Regardless of how stigmas are categorized, the reality is that they can, and do, affect people with depression.

The negative effects of stigma can be particularly bad if you have a mental health condition, such as depression. Some negative effects stigma can have on you or a family member include:

  • delays in seeking or never seeking mental health services
  • poor response to treatment
  • trouble sticking with treatment
  • reduced feelings of hope
  • issues with self-esteem
  • stigma may compound with more complex issues such as criminal records, homelessness, addiction, or personality disorders
  • may contribute to poor physical health and earlier death due to factors such as not eating well, lack of exercise, and doctors misdiagnosing potential physical symptoms as signs of their mental health condition
  • social isolation
  • support issues with co-workers, family members, and personal relationships
  • bullying and other forms of harassment
  • may lead to suicide
  • poorly covered mental health treatments (health insurance issues)
  • interpersonal issues

According to a 2018 national survey, about 90% of teens have looked online for personal accounts about depression or general information about depression. About 3 of 4 respondents also reported looking specifically for personal stories of folks who’ve also toiled with different aspects of depression.

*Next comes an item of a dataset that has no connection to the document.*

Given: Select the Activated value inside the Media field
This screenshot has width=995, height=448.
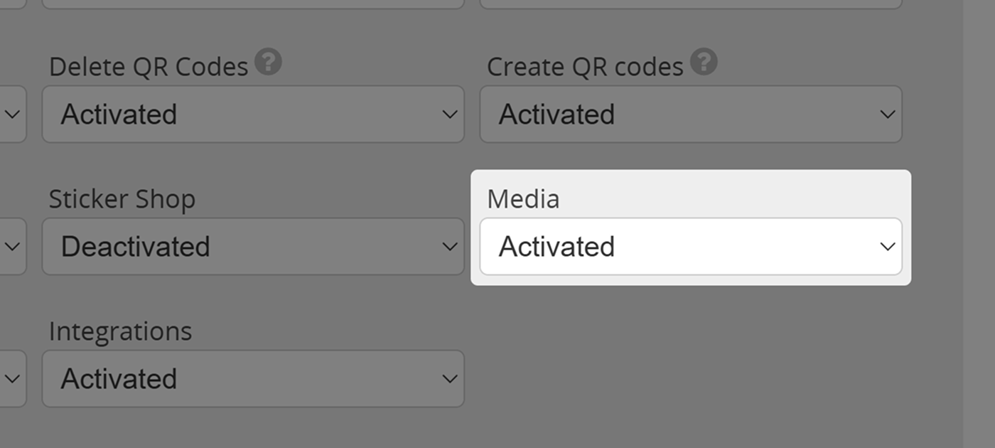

Whether you or a loved one has depression, you can take some steps to help cope with the stigma. Some proactive steps to try include:

  • checking out personal stories about depression
  • practicing self-compassion
  • seeking help from a mental health professional — they are there to help, not judge
  • reaching out to media outlets to point out when they use potentially harmful stereotypes
  • helping to advocate for equality between physical and mental health

If you don’t have depression, you can also help to end the stigma associated with depression or other mental illnesses. One very important aspect is to show compassion for people you know who may be living with depression.

You can check out this article for more information on ending stigma associated with mental health.

Depression stigma is a real phenomenon in which society and individuals harshly judge those with depression. It can exist at several levels, including personal, cultural, and institutional.

Stigma can impede a person’s overall health, access to treatment, employment, other services, relationships, and other aspects of their life. It may lead to a decreased life expectancy as well.

Within the last few years, the stigma around depression may be shifting. Evidence suggests that the younger generation is more accepting of depression, which could indicate a shift away from stereotyping those with depression.

You can take steps to help reduce depression stigma and its effects on you or others. You may find that reading or seeing other people’s stories may help. Also, sharing your own story with trusted folks in your life may help to continue to show others that depression, or other mental illnesses, are not what some people may think.